Ma allora, vi chiederete, dove mai saranno questi grassi buoni e amici della linea? All’inizio vi ho parlato di grassi insaturi, ricordate? Presentazioni fatte allora. Questi ultimi sono grassi necessari al nostro corpo per stare bene, funzionare e quindi evitare di accumulare altro grasso in eccesso. È un po’ la legge del “simile scioglie simile”, avete presente? Non usate il sapone (grasso) per lavare le mani quando lubrificate la catena della vostra bicicletta con l’olio? Vale lo stesso principio a livello alimentare: mangiate cibi grassi (insaturi) per meglio utilizzare il grasso presente e non accumularne di altro. Eccovi una lista di cibi dove sono presenti grassi insaturi: pesci grassi (specie in salmone, tonno fresco, sardine e sgombro) che hanno omega 3 e omega 6, noci ed altra frutta secca (attenzione, solo al naturale, non quella da aperitivo dove viene aggiunto del sale), olio extravergine di oliva (ma anche altri oli come quello di semi di lino e di canapa, anch’essi ricchi di omega 3 e 6), avocado, semi (come con la frutta secca, attenti alle dosi, vanni consumati con moderazione perché sono calorici).

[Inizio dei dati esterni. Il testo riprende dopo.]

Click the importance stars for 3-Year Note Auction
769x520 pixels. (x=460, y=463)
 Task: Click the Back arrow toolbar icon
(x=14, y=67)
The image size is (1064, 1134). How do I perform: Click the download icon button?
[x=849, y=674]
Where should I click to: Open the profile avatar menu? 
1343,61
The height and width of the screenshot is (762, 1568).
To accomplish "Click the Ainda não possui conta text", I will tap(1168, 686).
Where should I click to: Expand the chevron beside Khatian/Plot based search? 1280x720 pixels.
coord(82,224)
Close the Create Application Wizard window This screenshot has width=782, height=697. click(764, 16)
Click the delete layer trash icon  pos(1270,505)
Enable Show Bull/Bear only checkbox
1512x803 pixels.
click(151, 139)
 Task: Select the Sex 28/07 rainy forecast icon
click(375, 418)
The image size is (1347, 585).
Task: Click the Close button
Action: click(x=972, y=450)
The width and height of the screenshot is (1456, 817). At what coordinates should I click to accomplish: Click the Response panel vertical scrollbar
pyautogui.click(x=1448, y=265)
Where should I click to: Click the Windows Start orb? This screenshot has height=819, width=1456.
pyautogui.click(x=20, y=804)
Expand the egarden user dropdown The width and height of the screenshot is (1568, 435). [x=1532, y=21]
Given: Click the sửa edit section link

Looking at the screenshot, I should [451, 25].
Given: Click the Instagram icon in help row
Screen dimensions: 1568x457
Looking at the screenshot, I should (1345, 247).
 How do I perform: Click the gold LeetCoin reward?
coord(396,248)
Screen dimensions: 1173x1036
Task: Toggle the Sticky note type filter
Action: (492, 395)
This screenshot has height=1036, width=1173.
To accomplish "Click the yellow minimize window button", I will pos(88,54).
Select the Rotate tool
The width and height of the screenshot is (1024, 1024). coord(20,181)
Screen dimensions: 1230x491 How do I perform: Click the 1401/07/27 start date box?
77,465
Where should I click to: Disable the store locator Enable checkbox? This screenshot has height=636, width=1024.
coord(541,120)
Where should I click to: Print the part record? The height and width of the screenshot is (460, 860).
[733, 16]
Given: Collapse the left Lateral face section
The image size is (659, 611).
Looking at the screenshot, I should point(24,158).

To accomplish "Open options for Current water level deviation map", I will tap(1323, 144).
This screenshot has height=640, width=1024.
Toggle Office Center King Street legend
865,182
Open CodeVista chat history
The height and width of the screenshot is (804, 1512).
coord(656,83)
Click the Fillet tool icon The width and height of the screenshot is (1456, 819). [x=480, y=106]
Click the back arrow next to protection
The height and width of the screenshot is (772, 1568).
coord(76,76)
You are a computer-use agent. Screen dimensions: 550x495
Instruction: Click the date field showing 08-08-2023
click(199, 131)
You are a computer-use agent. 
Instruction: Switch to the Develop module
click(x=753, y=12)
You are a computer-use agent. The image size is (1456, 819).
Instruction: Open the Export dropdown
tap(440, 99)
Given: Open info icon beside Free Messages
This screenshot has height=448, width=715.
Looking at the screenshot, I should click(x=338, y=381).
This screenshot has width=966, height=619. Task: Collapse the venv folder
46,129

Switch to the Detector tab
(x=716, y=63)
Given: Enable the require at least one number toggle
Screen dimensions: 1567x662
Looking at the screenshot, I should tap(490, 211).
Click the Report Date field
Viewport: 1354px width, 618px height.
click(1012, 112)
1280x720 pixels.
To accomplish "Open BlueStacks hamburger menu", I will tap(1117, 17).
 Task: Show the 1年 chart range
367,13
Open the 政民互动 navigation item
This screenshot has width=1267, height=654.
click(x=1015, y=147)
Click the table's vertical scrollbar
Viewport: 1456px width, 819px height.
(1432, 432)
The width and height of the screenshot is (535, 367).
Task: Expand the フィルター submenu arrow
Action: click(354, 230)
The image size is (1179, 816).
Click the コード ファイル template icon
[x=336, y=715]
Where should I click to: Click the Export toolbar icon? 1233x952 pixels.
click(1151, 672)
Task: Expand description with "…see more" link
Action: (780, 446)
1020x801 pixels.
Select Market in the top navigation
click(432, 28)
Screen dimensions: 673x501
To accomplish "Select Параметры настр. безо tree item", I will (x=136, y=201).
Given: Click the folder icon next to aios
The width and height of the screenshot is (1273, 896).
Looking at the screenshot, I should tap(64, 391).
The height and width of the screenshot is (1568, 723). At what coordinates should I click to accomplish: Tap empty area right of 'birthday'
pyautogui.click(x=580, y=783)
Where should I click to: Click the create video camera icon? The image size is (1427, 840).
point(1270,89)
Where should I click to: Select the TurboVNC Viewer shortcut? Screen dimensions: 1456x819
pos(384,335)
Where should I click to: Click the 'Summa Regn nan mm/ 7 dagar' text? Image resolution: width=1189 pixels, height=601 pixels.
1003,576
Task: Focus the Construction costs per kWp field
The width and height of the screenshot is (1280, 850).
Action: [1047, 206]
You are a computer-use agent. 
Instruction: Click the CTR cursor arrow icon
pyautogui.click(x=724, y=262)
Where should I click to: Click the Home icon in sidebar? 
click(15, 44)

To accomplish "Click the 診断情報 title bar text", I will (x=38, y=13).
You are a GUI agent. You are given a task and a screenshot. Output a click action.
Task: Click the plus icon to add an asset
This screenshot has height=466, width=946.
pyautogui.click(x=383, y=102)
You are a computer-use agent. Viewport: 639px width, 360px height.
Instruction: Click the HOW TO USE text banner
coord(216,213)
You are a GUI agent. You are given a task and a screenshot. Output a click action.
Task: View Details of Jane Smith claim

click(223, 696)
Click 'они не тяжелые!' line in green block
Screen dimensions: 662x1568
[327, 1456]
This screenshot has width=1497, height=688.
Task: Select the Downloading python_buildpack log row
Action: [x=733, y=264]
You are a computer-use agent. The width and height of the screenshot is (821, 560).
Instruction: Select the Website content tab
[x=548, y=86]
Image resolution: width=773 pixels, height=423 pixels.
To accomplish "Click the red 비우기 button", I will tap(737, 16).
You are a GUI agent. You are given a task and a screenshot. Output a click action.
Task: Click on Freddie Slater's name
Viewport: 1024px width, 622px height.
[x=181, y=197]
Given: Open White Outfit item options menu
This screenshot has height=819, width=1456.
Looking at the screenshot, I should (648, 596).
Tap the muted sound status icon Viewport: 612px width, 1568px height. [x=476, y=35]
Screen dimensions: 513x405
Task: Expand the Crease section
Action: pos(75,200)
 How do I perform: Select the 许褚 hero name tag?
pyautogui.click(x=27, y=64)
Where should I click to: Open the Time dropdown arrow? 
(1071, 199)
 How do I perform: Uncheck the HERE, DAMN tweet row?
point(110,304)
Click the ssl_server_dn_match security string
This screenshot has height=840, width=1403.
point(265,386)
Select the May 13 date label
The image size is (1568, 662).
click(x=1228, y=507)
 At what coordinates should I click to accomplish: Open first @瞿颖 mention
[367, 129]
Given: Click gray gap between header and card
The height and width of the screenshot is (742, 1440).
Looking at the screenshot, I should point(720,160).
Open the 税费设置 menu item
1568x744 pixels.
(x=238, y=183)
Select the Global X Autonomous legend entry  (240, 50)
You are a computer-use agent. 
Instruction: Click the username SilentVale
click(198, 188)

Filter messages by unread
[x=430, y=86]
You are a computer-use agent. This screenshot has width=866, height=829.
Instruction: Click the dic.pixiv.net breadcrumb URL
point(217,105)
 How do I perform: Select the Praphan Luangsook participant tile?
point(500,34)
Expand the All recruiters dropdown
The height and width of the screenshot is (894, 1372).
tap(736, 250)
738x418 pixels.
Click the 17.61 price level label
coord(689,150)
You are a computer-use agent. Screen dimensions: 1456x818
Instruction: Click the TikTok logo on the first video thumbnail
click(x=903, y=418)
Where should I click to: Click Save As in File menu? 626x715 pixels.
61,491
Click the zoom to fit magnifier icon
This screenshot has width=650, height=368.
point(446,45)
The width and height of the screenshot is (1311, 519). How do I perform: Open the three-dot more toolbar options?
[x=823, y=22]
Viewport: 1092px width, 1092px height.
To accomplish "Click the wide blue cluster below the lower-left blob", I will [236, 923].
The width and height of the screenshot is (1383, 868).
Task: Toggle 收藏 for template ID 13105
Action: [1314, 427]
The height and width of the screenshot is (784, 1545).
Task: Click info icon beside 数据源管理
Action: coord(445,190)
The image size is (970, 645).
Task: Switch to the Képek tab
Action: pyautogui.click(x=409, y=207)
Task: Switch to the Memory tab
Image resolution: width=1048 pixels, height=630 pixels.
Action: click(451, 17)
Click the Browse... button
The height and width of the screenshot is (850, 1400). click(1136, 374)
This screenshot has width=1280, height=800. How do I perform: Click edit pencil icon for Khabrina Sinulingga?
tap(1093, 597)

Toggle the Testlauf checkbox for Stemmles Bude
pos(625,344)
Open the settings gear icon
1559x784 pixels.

Aggiungete delle noci, qualche seme di girasole, di lino o di chia e un cucchiaino di olio extravergine alla vostra insalata, componete piatti a base di tonno e avocado, mixate il salmone con delle erbe aromatiche e divertitevi a preparare dei piatti amici della salute e della linea per accontentare vista, gusto e benessere.